City1 City2 Distance Cost

where the numbers are all integers no more than 500, and are separated by a space.

Output Specification:
For each test case, print in one line the cities along the shortest path from the starting point to the destination, followed by the total distance and the total cost of the path.
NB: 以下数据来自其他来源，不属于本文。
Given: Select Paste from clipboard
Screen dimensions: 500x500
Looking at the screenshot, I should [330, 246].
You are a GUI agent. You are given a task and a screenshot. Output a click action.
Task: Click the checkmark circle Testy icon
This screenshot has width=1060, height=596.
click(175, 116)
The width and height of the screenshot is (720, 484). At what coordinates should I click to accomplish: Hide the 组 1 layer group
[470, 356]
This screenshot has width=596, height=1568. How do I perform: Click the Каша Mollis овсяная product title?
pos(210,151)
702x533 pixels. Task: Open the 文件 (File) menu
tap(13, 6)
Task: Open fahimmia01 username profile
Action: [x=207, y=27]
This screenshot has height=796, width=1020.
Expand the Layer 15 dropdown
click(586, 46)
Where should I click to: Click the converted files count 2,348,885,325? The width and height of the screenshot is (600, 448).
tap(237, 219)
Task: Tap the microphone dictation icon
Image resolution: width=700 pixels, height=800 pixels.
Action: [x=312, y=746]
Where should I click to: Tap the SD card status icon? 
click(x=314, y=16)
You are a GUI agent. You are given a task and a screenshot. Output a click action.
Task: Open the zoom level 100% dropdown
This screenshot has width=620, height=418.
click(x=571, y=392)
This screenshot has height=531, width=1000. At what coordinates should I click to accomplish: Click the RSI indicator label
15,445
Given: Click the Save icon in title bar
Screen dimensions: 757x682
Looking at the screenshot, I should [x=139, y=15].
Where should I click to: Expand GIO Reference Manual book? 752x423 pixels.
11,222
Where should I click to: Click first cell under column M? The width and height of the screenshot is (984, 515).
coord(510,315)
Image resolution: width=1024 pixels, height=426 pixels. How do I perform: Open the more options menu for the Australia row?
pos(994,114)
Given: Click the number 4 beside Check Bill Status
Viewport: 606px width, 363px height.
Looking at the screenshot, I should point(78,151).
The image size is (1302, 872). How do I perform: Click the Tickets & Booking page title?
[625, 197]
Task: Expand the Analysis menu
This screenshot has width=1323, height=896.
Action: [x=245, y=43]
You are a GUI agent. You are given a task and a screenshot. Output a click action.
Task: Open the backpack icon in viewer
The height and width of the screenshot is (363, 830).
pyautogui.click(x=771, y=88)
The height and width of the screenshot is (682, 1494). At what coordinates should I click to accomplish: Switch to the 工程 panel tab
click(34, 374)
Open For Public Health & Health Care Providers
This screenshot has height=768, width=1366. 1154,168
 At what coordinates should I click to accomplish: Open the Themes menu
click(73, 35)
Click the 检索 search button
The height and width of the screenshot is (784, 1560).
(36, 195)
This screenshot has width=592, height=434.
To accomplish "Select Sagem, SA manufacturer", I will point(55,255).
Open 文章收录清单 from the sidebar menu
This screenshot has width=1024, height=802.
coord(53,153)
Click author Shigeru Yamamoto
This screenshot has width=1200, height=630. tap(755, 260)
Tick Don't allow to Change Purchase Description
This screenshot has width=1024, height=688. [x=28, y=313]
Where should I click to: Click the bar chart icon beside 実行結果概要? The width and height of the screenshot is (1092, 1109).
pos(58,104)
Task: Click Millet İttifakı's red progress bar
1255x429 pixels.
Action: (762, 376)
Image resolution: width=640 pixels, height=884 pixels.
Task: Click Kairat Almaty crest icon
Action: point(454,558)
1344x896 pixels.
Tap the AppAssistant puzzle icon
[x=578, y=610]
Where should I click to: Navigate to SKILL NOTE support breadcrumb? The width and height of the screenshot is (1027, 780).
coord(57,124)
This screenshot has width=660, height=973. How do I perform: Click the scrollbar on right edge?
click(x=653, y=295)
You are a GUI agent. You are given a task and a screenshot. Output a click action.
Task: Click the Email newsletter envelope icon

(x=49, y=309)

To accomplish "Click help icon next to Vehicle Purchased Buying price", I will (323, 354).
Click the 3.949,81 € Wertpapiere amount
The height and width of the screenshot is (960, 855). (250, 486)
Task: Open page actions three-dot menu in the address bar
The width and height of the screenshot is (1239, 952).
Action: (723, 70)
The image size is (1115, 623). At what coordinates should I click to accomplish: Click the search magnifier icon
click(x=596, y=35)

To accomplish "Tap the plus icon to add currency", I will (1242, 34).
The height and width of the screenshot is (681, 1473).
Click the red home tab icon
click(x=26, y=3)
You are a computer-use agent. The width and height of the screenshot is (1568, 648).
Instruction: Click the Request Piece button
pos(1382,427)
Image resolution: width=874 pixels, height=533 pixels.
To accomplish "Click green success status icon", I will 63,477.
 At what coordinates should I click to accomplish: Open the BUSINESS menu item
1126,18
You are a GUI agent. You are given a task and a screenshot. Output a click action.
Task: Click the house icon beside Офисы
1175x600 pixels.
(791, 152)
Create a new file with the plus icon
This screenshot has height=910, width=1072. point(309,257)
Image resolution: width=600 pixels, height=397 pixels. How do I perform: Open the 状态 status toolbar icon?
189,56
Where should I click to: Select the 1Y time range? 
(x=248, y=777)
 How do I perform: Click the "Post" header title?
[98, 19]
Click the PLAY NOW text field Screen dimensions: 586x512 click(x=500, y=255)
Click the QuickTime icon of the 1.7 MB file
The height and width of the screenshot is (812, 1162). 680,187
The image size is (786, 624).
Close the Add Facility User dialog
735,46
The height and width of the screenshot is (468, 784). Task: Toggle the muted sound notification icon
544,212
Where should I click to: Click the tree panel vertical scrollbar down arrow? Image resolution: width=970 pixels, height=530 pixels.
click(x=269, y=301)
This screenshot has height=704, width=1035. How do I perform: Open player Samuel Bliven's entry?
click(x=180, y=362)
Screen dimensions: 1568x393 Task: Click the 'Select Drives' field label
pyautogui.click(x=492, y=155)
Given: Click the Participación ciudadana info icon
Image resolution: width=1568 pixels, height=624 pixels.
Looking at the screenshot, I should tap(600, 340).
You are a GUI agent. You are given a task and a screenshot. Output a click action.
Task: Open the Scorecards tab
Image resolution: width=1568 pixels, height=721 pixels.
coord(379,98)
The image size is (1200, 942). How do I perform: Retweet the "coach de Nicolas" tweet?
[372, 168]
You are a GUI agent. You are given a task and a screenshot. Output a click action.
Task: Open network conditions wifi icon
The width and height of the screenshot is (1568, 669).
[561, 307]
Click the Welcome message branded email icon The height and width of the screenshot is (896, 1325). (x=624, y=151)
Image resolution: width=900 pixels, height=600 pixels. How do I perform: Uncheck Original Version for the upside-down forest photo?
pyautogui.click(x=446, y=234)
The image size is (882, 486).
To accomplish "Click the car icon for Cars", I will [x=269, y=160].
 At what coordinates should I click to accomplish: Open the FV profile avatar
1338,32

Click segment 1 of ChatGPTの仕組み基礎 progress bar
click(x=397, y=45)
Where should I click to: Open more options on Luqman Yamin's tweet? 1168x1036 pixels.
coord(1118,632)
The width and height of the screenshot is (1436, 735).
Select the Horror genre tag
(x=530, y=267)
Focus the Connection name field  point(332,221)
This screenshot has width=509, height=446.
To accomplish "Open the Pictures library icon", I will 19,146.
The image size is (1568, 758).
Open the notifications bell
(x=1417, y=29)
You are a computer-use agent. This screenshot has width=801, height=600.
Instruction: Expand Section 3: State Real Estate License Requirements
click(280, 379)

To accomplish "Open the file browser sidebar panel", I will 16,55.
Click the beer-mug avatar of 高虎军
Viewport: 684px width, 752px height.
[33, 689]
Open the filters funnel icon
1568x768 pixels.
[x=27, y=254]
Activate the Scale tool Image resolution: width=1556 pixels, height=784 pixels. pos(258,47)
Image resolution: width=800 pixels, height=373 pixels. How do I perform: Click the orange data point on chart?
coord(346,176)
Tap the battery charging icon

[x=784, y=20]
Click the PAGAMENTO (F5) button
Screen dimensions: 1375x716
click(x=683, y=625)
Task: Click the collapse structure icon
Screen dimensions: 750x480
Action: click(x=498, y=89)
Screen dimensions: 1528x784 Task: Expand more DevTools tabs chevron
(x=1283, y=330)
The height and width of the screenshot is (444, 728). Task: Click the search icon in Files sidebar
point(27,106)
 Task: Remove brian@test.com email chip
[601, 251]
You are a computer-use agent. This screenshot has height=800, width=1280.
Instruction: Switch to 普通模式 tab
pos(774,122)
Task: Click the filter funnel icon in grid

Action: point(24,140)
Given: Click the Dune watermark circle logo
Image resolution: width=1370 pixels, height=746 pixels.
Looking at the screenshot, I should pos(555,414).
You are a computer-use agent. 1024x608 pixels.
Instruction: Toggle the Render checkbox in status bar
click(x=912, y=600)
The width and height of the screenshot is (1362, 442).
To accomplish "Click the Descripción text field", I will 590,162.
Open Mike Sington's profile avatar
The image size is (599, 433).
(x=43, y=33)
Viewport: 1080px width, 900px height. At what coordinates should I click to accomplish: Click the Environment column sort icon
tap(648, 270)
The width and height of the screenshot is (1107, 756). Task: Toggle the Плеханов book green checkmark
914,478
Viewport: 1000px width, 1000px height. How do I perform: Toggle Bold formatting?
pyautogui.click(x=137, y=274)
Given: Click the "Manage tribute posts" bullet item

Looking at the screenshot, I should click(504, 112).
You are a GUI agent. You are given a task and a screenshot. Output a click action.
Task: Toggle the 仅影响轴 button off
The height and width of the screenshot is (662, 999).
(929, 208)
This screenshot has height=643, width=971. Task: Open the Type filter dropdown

The numbers must be separated by a space and there must be no extra space at the end of output.

Sample Input:

4 5 0 3
0 1 1 20
1 3 2 30
0 3 4 10
0 2 2 20
2 3 1 20

Sample Output:

0 2 3 3 40

解題思路

  題目大意: 有N個城市,每兩個聯通的城市之間,有距離和旅行開銷,問從S城市到D城市的最小開銷是多少。
  解題思路: 先用Dijkstra演算法整理出從s到任意一個結點的最短距離,然後用DFS演算法求所有最短路徑中的最小開銷。


#include<iostream>
#include<vector>
using namespace std;
const int maxv = 510;
const int INF = 1e9 + 10;
int G[maxv][maxv], d[maxv], C[maxv][maxv];// g表示結點各個城市的距離,d表示s到各個結點的距離,c表示s到各個結點的花費 
int n, m, s, dd, mincost = INF;
bool vis[maxv];

vector<int>pre[maxv];

vector<int>temp, path;
// 這個函式的目的是從s開始,算出來s到每一個點的dist 
void Dijkstra(int s)
{
    fill(d, d + maxv, INF);
    d[s] = 0;
    while (1)
    {
        int u = -1, MIN = INF;
        //  
        for (int i = 0; i < n; i++)
        {
            if (!vis[i]&&d[i] < MIN)MIN = d[i], u = i;
        }
        if (u == -1)return;
        vis[u] = true;
        for (int i = 0; i < n; i++)
        {
            if (!vis[i] && G[u][i])// 如果u到i點存在路徑 
            {
                if (d[u] + G[u][i] < d[i]) // 在存在的路徑中,找到比s->i更短的路徑 
                { 
                    d[i] = d[u] + G[u][i];// 更新s->i的最短距離值 
                    pre[i].clear();
                    pre[i].push_back(u);// 更新該路徑的記錄 
                }
                else if (d[u] + G[u][i] == d[i])// 如果該路徑與最小路徑相等,儲存 ,s->i可能存在多條路徑 
                {
                    pre[i].push_back(u);
                }
            }
        }
    }
}

// 深度優先遍歷演算法 找到最低開銷 
void DFS(int v)
{
    if (v == s)// 如果當前訪問結點是開始結點s ,表明深度優先終止 
    {
        temp.push_back(s);
        int tempcost = 0;
        // 計算從s開始所有DFS經過的結點的花銷總和 
        for (int i = temp.size() - 1; i > 0; i--)
        {
            int v = temp[i];
            int u = temp[i - 1];
            tempcost += C[u][v];
        }
        // 如果這個開銷比最小的值,那麼是一個最小開銷的路徑 
        if (tempcost < mincost)
        {
            mincost = tempcost;
            path = temp;//使用path記錄該最小開銷的路徑 
        }
        temp.pop_back();// 該節點已經探測結束,彈出,防止干擾同層次其他節點的訪問 
        return;
    }
    temp.push_back(v);// v加入,表示該節點已經訪問 
    for (int i = 0; i < pre[v].size(); i++)// 訪問v的所有最短路徑鄰接節點 
        DFS(pre[v][i]);
    temp.pop_back();// 該節點已經探測結束,彈出,防止干擾同層次其他節點的訪問 
}

int main()
{
    scanf("%d%d%d%d", &n, &m, &s, &dd);
    for (int i = 0; i < m; i++)
    {
        int c1, c2, dis, cost;
        scanf("%d%d%d%d", &c1, &c2, &dis, &cost);
        G[c1][c2] = G[c2][c1] = dis;
        C[c1][c2] = C[c2][c1] = cost;
    }
    Dijkstra(s);
    DFS(dd);
    for (int i = path.size() - 1; i >= 0; i--)printf("%d ", path[i]);
    printf("%d %d", d[dd], mincost);
    return 0;
}

在這裡插入圖片描述

總結

  該題目需要熟練操作DFS和Dijkstra,其實也不算太難。